##### Text segment #####
Saturday, 25 March 2017

How to prove that suit property is joint family property?

In this connection the judgment in D.S. Lakshmaiah case (supra ) becomes relevant. It had been observed that a property could not be presumed to be a Joint Hindu Family property merely because of the existence of a Joint Hindu Family and raised an ancillary question in the following terms:
"The question to be determined in the present case is as to who is required to prove the nature of property whether it is joint Hindu Family property or self-
acquired property of the first appellant."
The query was answered in paragraph 18 in the following terms :
"The legal principle, therefore, is that there is no presumption of a property being joint family property only on account of existence of a joint Hindu family. The one who asserts has to prove that the property is a joint family property. If, however, the person so asserting proves that there was nucleus with which the joint family property could be acquired, there would be presumption of the property being joint and the onus would shift on the person who claims it to be self-acquired property to prove that he purchased the property with his own funds and not out of joint family nucleus that was available."
The High Court has also rightly observed that there was no presumption that the property owned by the members of the Joint Hindu Family could a fortiori be deemed to be of the same character and to prove such a status it had to be established by the propounder that a nucleus of Joint Hindu Family income was available and that the said property had been purchased from the said nucleus and that the burden to prove such a situation lay on the party, who so asserted it.
#####
- _Given problem 1_
Retype the part of the passage on joint family property that opens with the words containing "The High Court" and closes with "so asserted it.".
- _Given problem 2_
Answer these questions from the passage on joint family property.
(a) In which paragraph was the query answered?
(b) Under the quoted legal principle, who has to prove that a property is joint family property?
(c) Which court is said to have rightly observed that there was no presumption about property owned by members of the Joint Hindu Family?
##### Dataset extract #####
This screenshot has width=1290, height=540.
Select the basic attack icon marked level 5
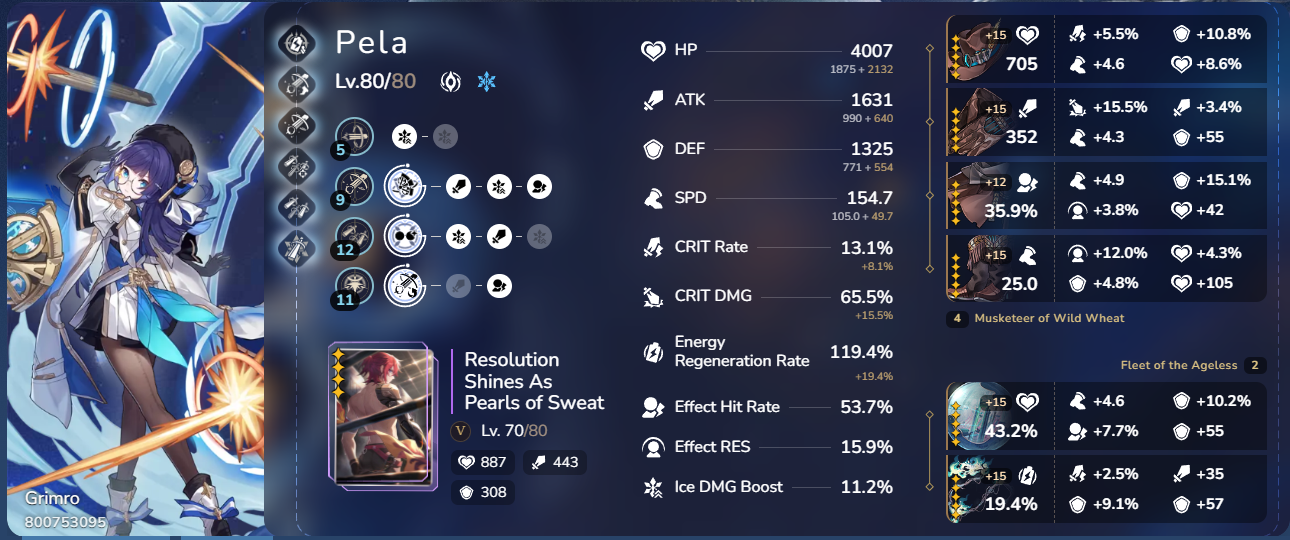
#####
- _Worked solution 1_
The High Court has also rightly observed that there was no presumption that the property owned by the members of the Joint Hindu Family could a fortiori be deemed to be of the same character and to prove such a status it had to be established by the propounder that a nucleus of Joint Hindu Family income was available and that the said property had been purchased from the said nucleus and that the burden to prove such a situation lay on the party, who so asserted it.

- _Worked solution 2_
(a) Paragraph 18.
(b) The one who asserts it.
(c) The High Court.